[Start of Attachment]
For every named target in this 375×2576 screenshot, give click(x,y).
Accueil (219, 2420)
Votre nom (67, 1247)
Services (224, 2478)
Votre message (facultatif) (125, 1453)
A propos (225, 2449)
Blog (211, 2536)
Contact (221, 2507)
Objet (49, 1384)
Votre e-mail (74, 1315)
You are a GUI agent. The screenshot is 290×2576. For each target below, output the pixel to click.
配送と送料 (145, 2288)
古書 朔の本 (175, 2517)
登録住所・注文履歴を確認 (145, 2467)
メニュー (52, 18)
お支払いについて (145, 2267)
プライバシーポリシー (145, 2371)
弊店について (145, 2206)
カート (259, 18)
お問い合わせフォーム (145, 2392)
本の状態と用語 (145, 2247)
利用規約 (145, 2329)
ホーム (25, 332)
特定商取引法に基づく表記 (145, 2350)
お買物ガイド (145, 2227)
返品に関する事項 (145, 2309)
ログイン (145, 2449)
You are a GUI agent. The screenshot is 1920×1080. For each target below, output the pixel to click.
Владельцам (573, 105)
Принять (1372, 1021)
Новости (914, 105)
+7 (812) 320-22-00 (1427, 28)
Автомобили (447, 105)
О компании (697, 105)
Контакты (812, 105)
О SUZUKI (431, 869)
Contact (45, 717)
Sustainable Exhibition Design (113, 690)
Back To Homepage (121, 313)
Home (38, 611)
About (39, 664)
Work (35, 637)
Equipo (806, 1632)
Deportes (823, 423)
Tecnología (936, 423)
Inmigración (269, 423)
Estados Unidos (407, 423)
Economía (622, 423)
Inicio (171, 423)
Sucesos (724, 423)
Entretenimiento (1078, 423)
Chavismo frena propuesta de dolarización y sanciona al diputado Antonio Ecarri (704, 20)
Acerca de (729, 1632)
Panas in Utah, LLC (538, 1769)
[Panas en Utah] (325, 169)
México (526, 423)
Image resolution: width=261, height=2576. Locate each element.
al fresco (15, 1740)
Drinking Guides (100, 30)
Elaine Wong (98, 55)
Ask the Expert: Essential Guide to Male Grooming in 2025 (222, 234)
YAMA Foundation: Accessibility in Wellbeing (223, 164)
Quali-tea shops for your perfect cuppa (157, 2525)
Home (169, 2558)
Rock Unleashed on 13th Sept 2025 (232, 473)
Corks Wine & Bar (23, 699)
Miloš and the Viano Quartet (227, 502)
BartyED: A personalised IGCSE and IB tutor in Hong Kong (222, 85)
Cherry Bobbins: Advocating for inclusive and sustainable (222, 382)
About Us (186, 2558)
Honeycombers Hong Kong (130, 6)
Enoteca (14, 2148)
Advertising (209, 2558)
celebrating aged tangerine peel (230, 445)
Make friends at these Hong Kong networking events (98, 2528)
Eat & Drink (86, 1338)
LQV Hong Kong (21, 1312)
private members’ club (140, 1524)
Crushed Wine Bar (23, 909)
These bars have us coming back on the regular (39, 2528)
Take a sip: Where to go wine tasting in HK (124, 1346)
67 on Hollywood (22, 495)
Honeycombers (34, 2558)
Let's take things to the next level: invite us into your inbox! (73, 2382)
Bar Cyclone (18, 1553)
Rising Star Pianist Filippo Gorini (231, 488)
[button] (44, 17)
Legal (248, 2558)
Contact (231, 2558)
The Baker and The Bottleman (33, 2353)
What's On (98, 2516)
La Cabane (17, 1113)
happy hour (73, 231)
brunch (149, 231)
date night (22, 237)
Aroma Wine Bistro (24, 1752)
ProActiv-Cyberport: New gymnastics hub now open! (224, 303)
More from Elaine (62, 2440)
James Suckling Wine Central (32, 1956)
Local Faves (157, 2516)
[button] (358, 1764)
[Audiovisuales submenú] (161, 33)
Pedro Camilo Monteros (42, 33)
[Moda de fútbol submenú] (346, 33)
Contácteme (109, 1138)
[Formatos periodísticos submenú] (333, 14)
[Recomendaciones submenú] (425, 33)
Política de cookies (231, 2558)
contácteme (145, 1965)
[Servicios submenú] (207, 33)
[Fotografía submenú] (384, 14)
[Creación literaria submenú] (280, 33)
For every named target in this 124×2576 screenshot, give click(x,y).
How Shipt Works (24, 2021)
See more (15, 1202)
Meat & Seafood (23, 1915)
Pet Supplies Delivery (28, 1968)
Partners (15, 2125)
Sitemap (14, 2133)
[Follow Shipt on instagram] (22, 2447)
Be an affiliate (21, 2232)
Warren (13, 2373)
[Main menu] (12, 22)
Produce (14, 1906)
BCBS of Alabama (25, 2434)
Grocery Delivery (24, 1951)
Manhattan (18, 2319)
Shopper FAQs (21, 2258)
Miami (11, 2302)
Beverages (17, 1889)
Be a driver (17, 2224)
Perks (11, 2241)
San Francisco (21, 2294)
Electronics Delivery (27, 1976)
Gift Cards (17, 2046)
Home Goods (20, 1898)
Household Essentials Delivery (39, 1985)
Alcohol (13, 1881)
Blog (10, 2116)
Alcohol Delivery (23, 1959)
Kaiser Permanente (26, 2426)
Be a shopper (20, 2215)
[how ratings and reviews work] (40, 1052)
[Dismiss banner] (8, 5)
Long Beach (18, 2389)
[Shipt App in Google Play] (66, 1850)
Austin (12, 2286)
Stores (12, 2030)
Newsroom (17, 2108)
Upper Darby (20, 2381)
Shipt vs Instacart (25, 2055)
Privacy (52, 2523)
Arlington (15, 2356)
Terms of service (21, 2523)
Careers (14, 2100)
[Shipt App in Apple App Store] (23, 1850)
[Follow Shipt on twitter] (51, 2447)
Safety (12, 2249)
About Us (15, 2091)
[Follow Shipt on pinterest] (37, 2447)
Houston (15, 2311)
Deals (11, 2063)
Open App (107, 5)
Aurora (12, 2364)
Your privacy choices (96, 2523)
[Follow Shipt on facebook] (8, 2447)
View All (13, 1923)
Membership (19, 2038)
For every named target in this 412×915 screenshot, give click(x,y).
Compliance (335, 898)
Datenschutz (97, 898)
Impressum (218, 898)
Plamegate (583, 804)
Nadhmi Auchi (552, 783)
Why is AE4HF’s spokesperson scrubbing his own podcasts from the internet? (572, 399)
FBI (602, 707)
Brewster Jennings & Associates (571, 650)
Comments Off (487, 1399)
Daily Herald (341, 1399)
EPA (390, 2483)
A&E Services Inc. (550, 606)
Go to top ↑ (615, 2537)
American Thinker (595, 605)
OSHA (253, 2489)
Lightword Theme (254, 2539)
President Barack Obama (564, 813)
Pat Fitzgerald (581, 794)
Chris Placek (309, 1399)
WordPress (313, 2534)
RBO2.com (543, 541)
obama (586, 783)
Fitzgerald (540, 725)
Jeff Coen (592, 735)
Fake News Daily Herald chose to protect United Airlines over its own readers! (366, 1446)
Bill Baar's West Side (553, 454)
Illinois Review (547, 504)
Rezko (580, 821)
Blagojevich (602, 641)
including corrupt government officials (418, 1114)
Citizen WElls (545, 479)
[End of Attachment]
- _Directions_
The expected output is exactly the lines of the listing above between the line holding "Advertising (209, 2558)" and the line holding "[Servicios submenú] (207, 33)", inclusive.

- _Result of the task_
Advertising (209, 2558)
celebrating aged tangerine peel (230, 445)
Make friends at these Hong Kong networking events (98, 2528)
Eat & Drink (86, 1338)
LQV Hong Kong (21, 1312)
private members’ club (140, 1524)
Crushed Wine Bar (23, 909)
These bars have us coming back on the regular (39, 2528)
Take a sip: Where to go wine tasting in HK (124, 1346)
67 on Hollywood (22, 495)
Honeycombers (34, 2558)
Let's take things to the next level: invite us into your inbox! (73, 2382)
Bar Cyclone (18, 1553)
Rising Star Pianist Filippo Gorini (231, 488)
[button] (44, 17)
Legal (248, 2558)
Contact (231, 2558)
The Baker and The Bottleman (33, 2353)
What's On (98, 2516)
La Cabane (17, 1113)
happy hour (73, 231)
brunch (149, 231)
date night (22, 237)
Aroma Wine Bistro (24, 1752)
ProActiv-Cyberport: New gymnastics hub now open! (224, 303)
More from Elaine (62, 2440)
James Suckling Wine Central (32, 1956)
Local Faves (157, 2516)
[button] (358, 1764)
[Audiovisuales submenú] (161, 33)
Pedro Camilo Monteros (42, 33)
[Moda de fútbol submenú] (346, 33)
Contácteme (109, 1138)
[Formatos periodísticos submenú] (333, 14)
[Recomendaciones submenú] (425, 33)
Política de cookies (231, 2558)
contácteme (145, 1965)
[Servicios submenú] (207, 33)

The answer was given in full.